### Input records
------------------------------------------------------------------------
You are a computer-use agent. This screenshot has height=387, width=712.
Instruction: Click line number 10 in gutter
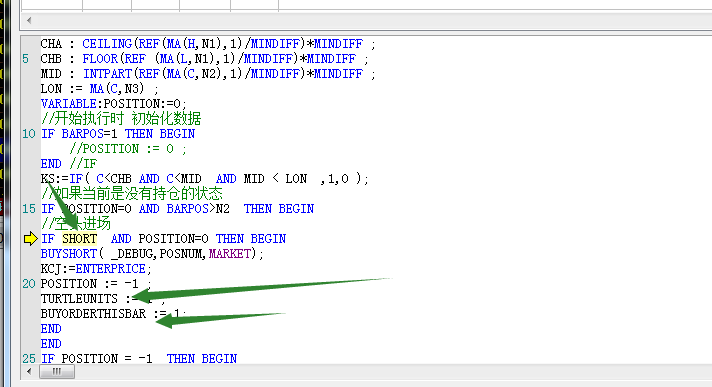tap(29, 134)
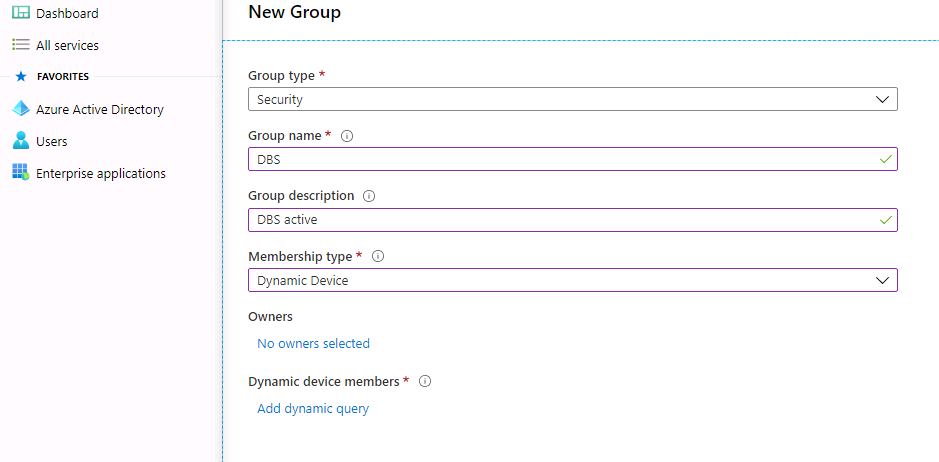Click the Dashboard icon in sidebar
This screenshot has width=939, height=462.
tap(20, 13)

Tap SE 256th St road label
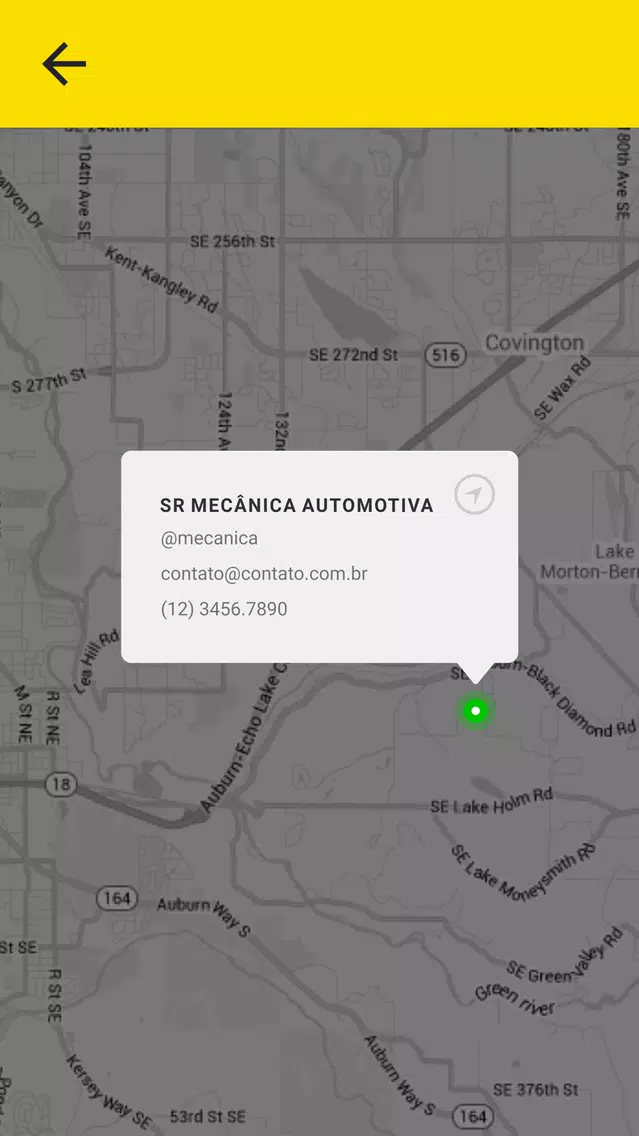pos(233,241)
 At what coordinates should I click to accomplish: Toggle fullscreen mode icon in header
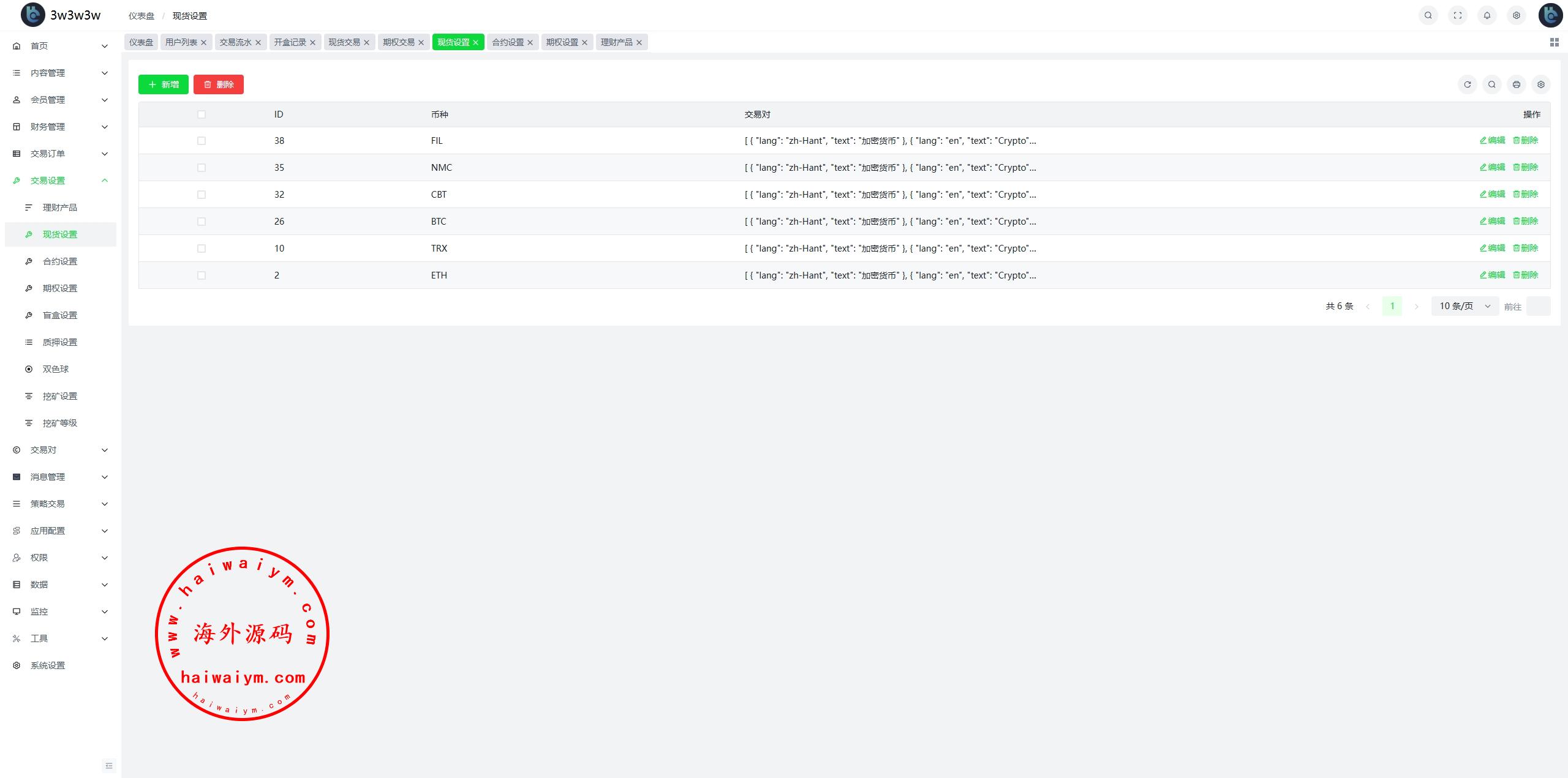tap(1457, 15)
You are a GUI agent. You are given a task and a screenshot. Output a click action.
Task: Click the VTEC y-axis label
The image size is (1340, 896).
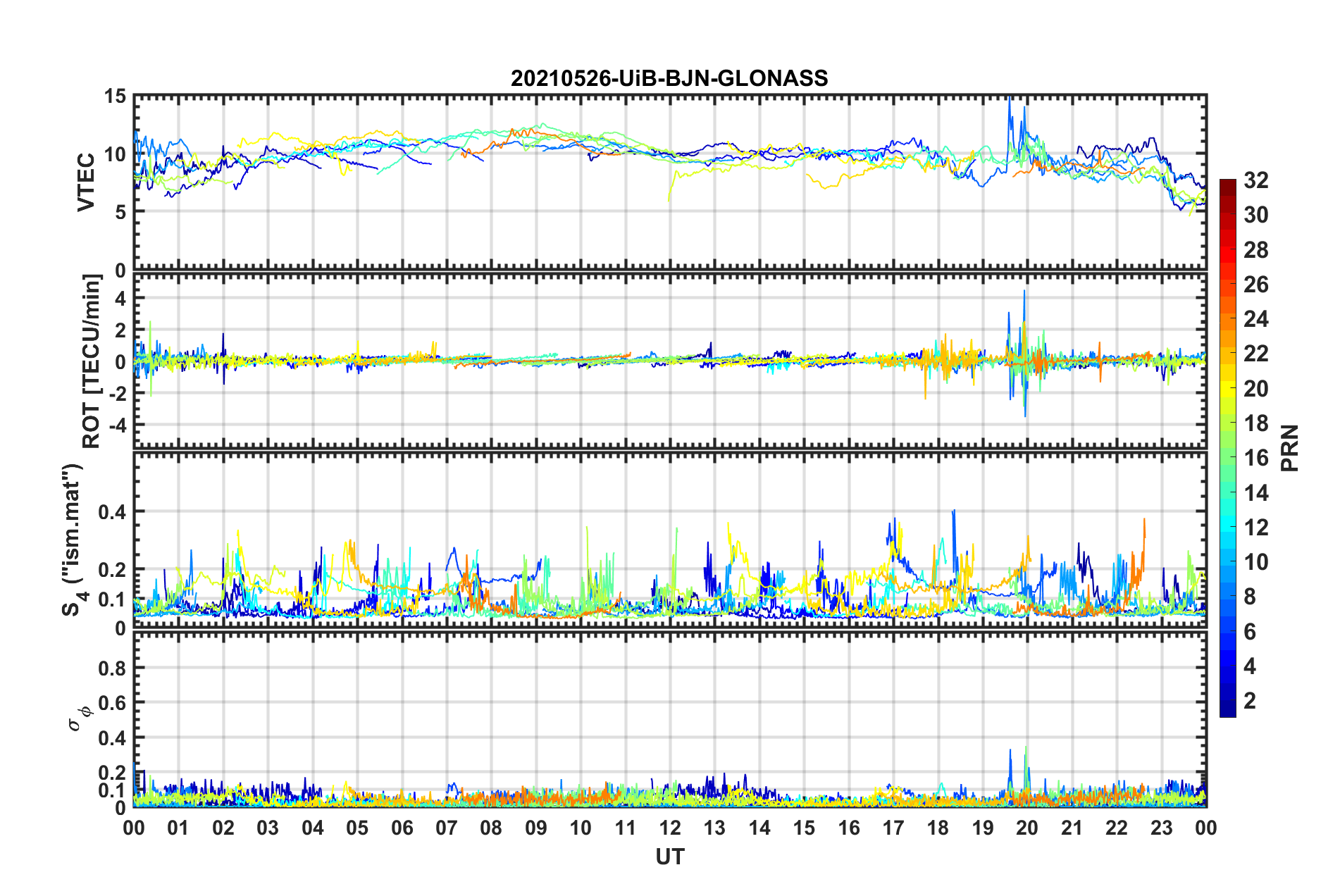click(x=86, y=182)
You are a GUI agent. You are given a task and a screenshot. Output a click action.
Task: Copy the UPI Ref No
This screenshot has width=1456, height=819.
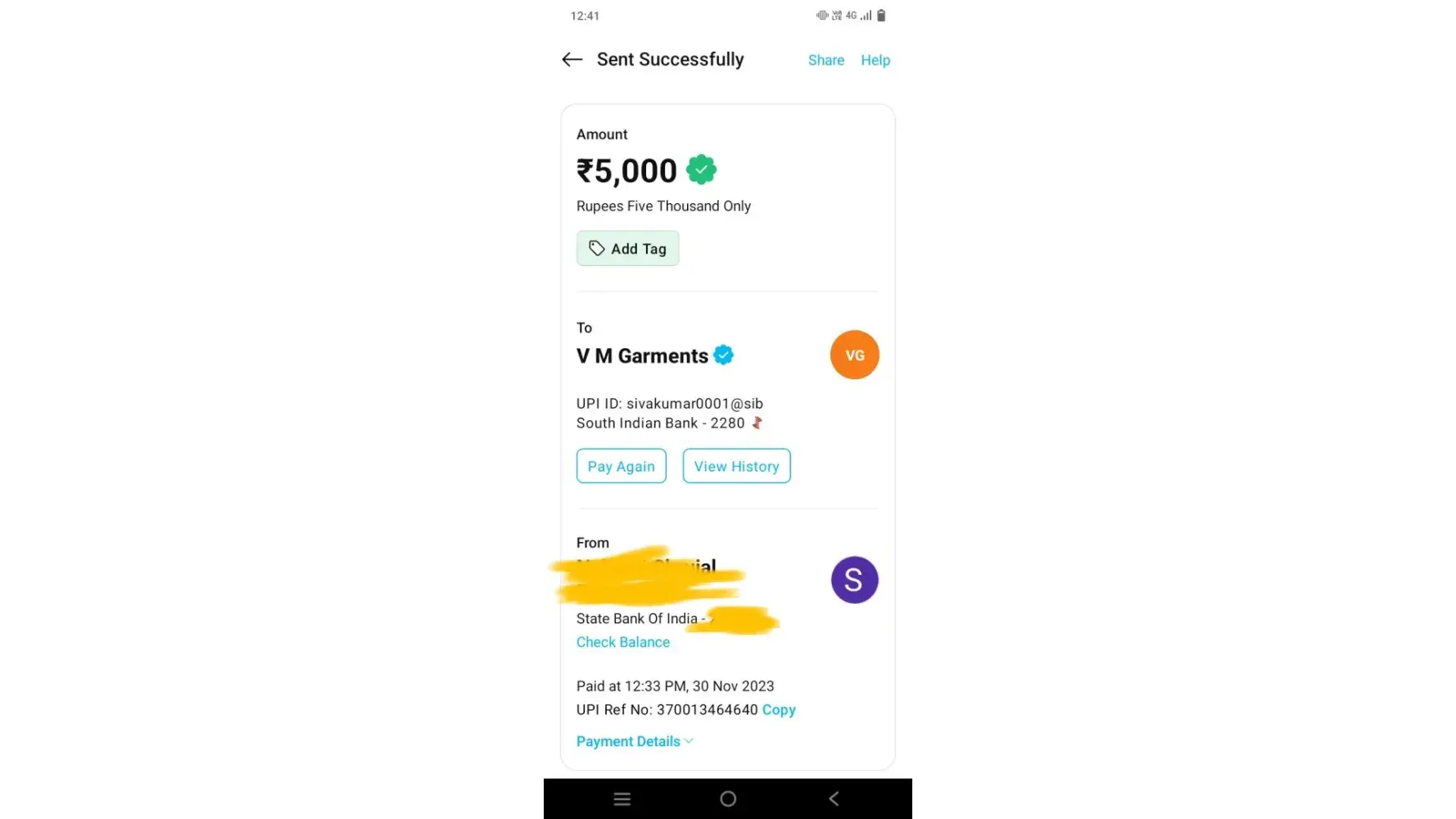(779, 709)
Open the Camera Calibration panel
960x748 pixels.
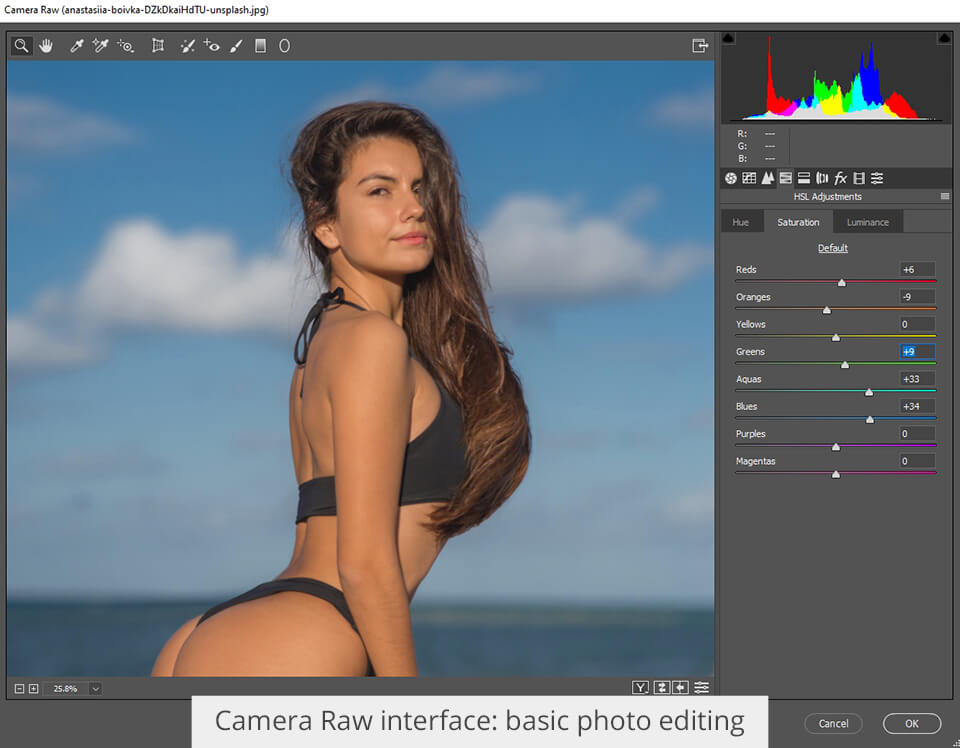860,178
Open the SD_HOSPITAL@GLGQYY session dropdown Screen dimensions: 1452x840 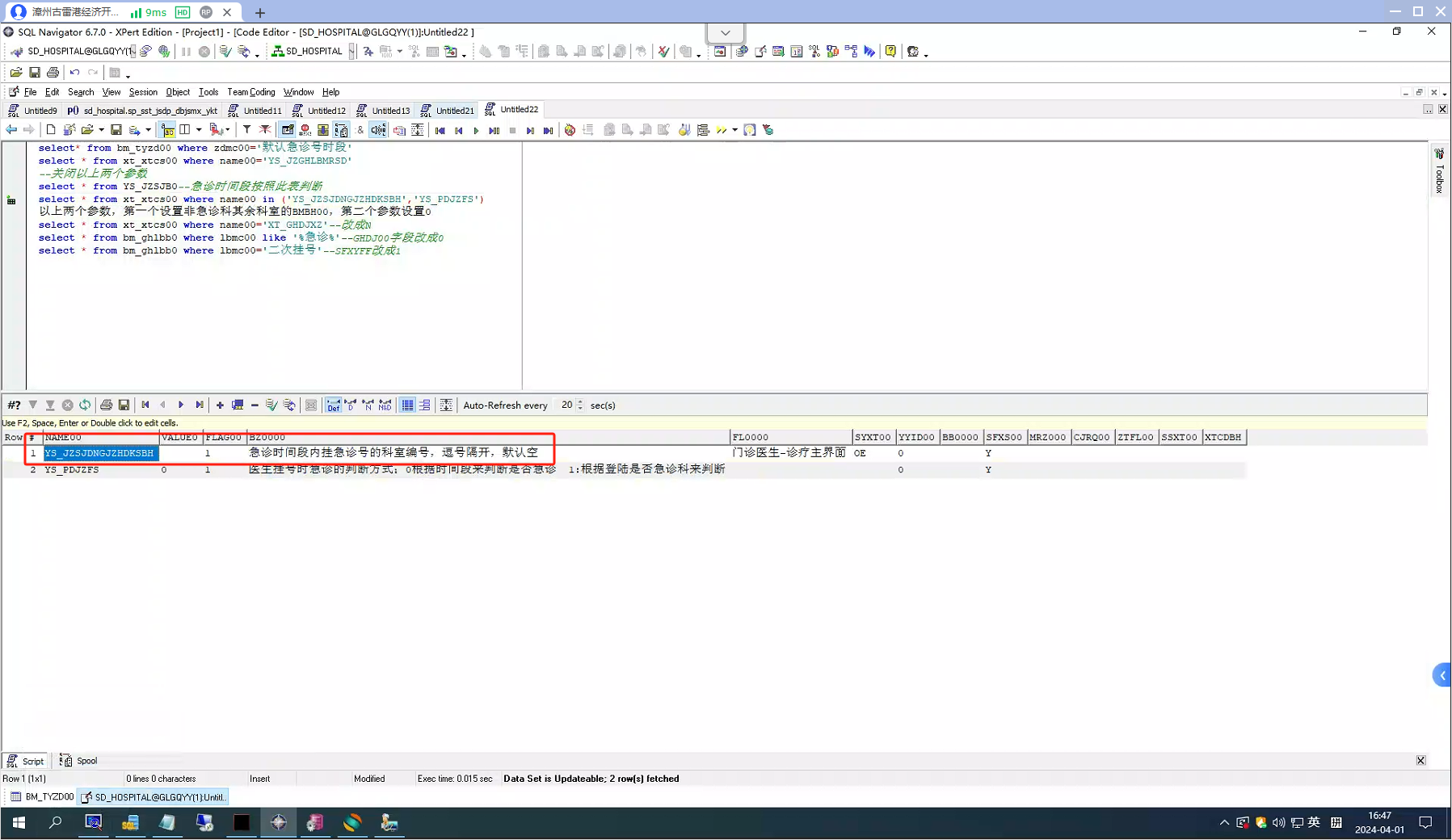pyautogui.click(x=133, y=51)
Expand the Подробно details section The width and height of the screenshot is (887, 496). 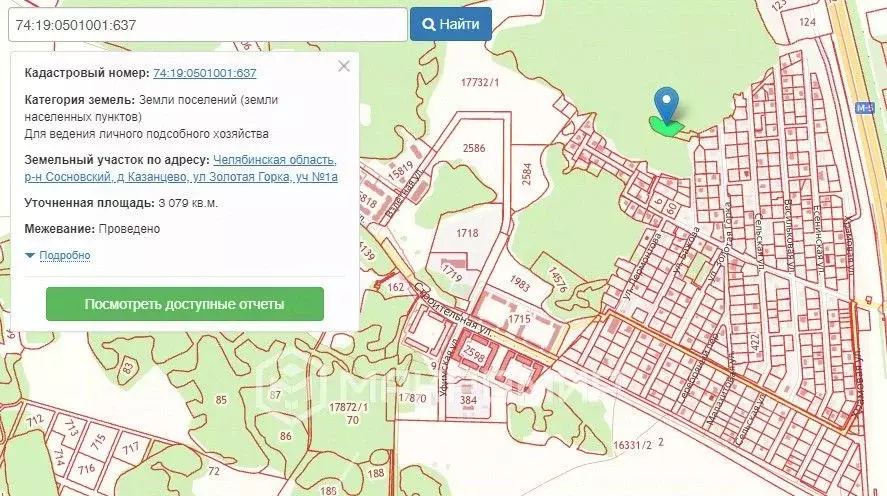tap(64, 255)
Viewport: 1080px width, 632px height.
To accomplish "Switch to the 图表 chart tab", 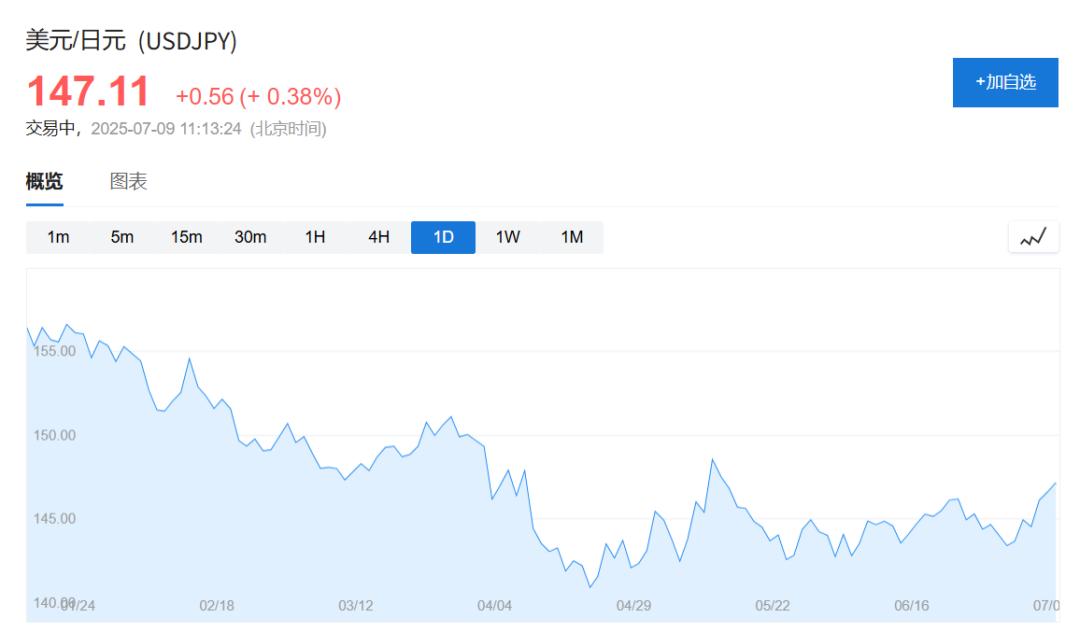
------------------------------------------------------------------------
### Exercise description
Rewrite the records from the start through the line with "tap(1457, 15)", replacing "gutter" with "margin" and leaving everything else unchanged. Omit the pictures from your answer.

### The answer
You are a computer-use agent. This screenshot has height=387, width=712.
Instruction: Click line number 10 in margin
tap(29, 134)
Click the Dashboard icon in sidebar
This screenshot has width=939, height=462.
tap(20, 13)

Tap SE 256th St road label
pos(233,241)
 At what coordinates should I click to accomplish: Toggle fullscreen mode icon in header
tap(1457, 15)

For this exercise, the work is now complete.